▶ [Text excerpt]
┌────────

By Michelle Arington
As we move into the New Year, everyone is busy making (and breaking!) their New Year’s resolutions. After the over-indulgence of the holidays, we are ready to lose weight, get fit, eat healthier and ditch the sugar. As a health coach, I see many clients that want to improve their lifestyle and eating habits but feel controlled by their cravings for sugar. Many of them are aware that their children also would benefit from a healthier diet, knowing that they eat too much sugar. Let’s face it. Sugar is everywhere and in just about everything we eat. So how do we let it go?
Almost everyone craves sweets. Sweet is the first taste that human beings crave from birth. The sweet taste of our mother’s milk is imbedded in our brains and imprinted in our hearts. Sugar dominates every holiday, birthday and celebration. Sweets are used as a reward, a remembrance and a symbol of love. Consumption of sugar stimulates the release of the feel-good brain chemical serotonin. Serotonin regulates mood, lifts depression and reduces anxiety. The taste of sugar releases endorphins, neurotransmitters produced in the brain that serve to calm and relax us and reduce pain. It’s no wonder we reach for a sweet treat for a little lift or a simple reward.
Yet, sugar has been known to contribute to a wide variety of health issues. Excess sugar consumption depresses the immune system and our ability to fight off infection. Studies have shown that sugar reduces the ability of white blood cells to kill germs and bacteria in the body by 40-50%. Sugar contributes to mood swings, depression, anxiety, headaches, hyperactivity, behavioral problems, obesity, inflammation and diabetes.

└────────

▶ [Material shown]

┌────────

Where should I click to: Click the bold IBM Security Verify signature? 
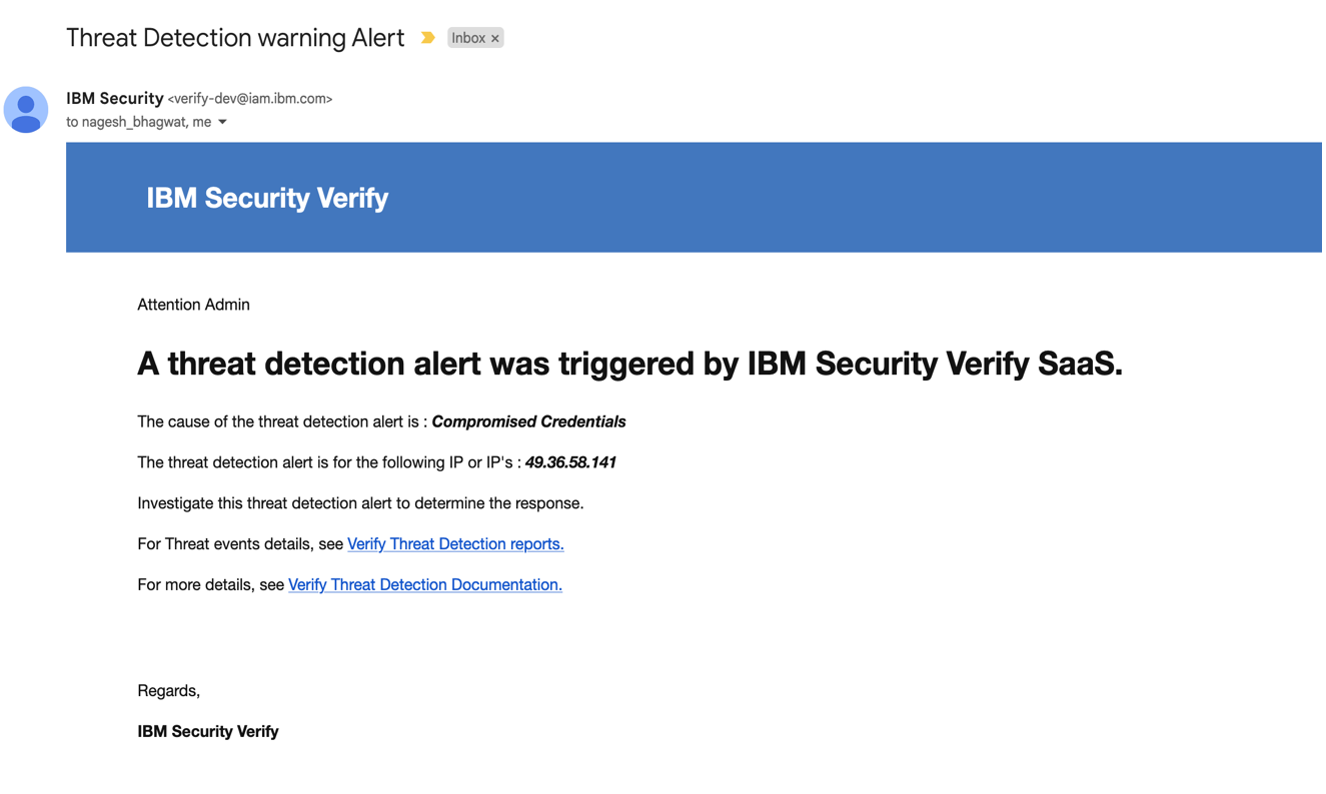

└────────
┌────────

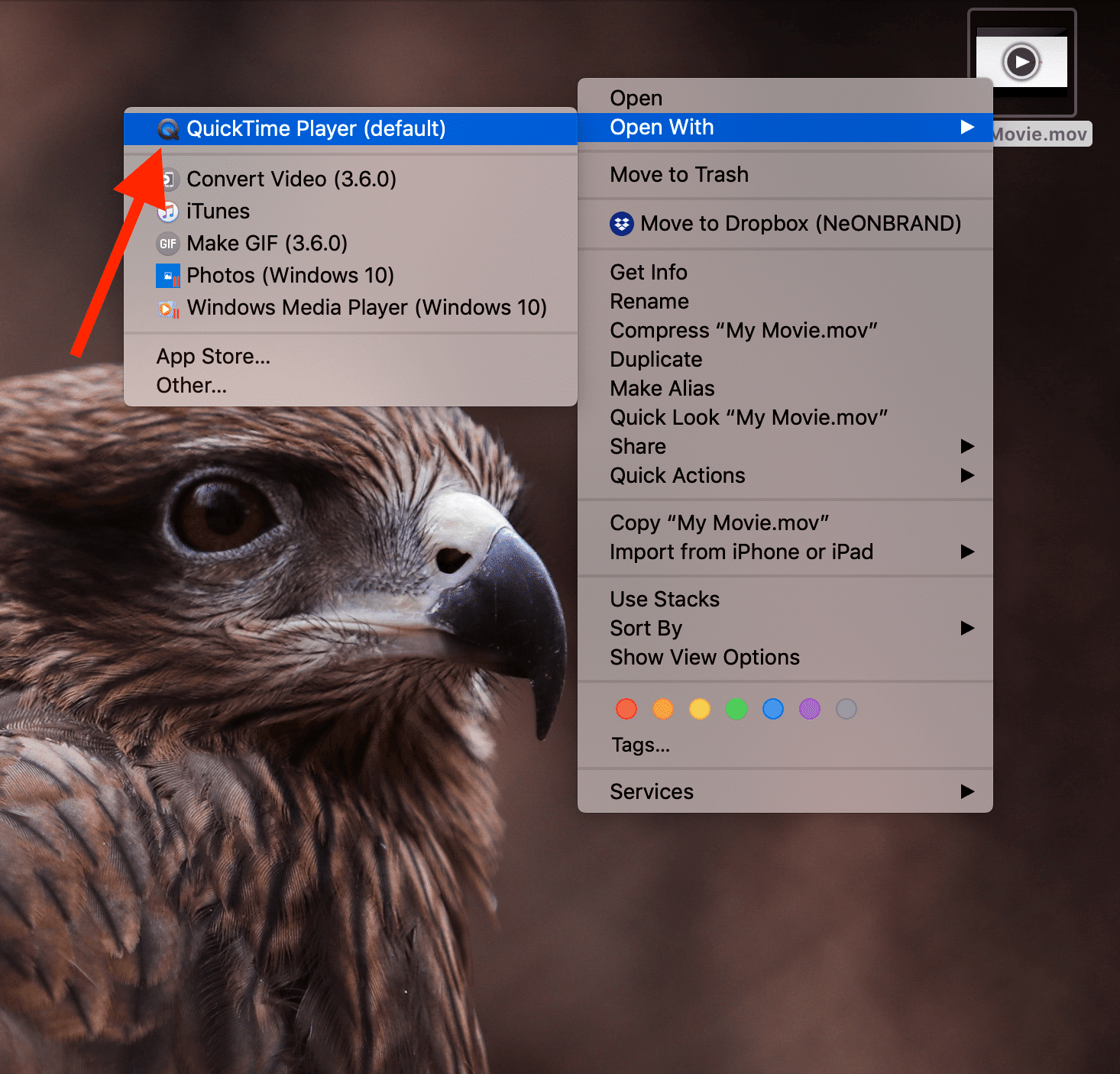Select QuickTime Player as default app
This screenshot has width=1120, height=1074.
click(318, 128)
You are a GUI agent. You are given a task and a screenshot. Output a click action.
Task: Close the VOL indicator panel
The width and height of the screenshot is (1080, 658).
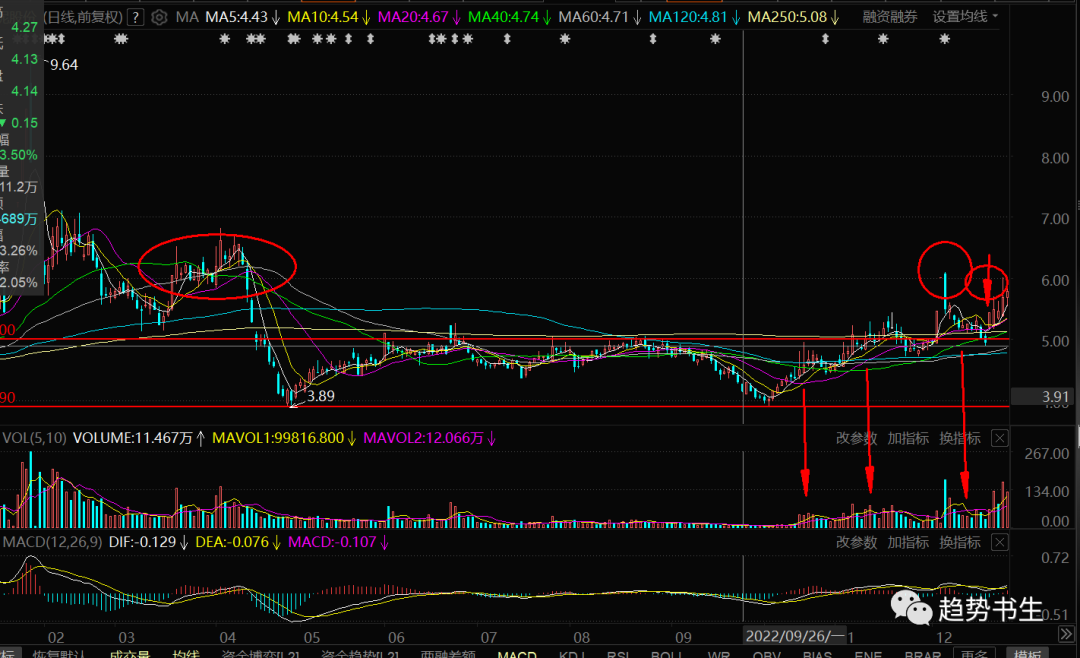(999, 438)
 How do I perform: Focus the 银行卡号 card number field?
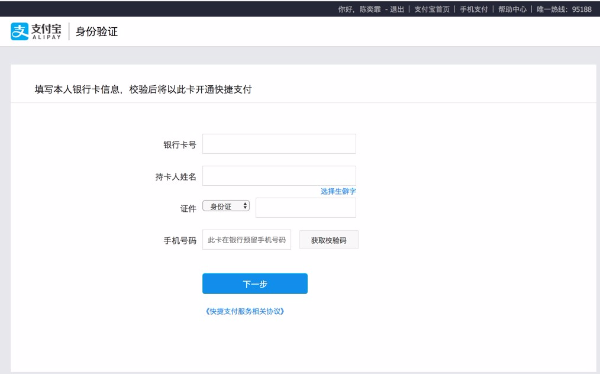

└────────
┌────────

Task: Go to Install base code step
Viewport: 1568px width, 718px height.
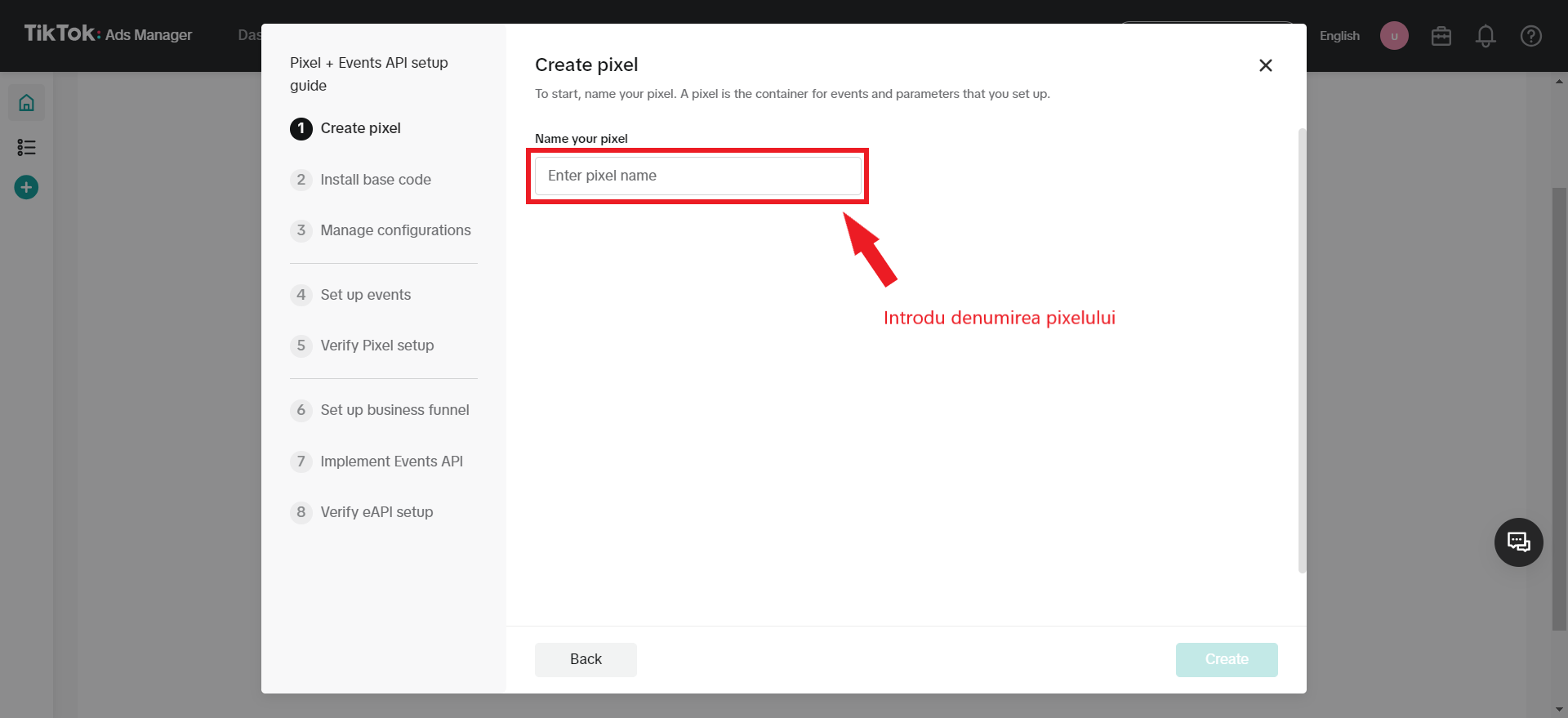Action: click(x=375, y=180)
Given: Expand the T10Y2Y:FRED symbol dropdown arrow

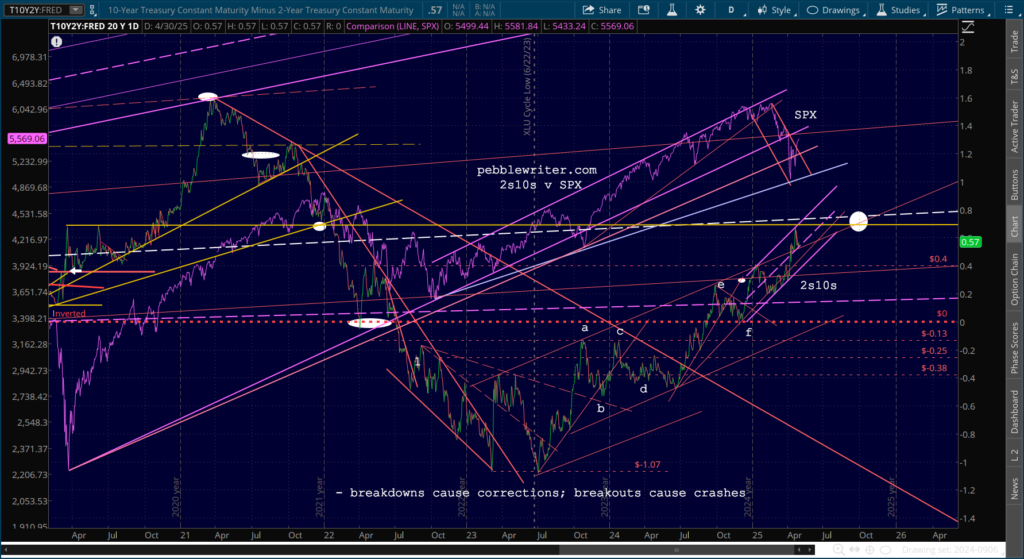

└────────

▶ [Try it]
Answer these questions using the text on sugar cravings:
1. What taste do human beings crave first, from birth?
2. Which brain chemical is released when sugar is consumed?
3. According to the studies cited, by how much does sugar reduce the ability of white blood cells to kill germs and bacteria?
The data placed after the text were drawn from a separate source.

▶ [Exercise answer]
1. Sweet.
2. Serotonin.
3. By 40-50%.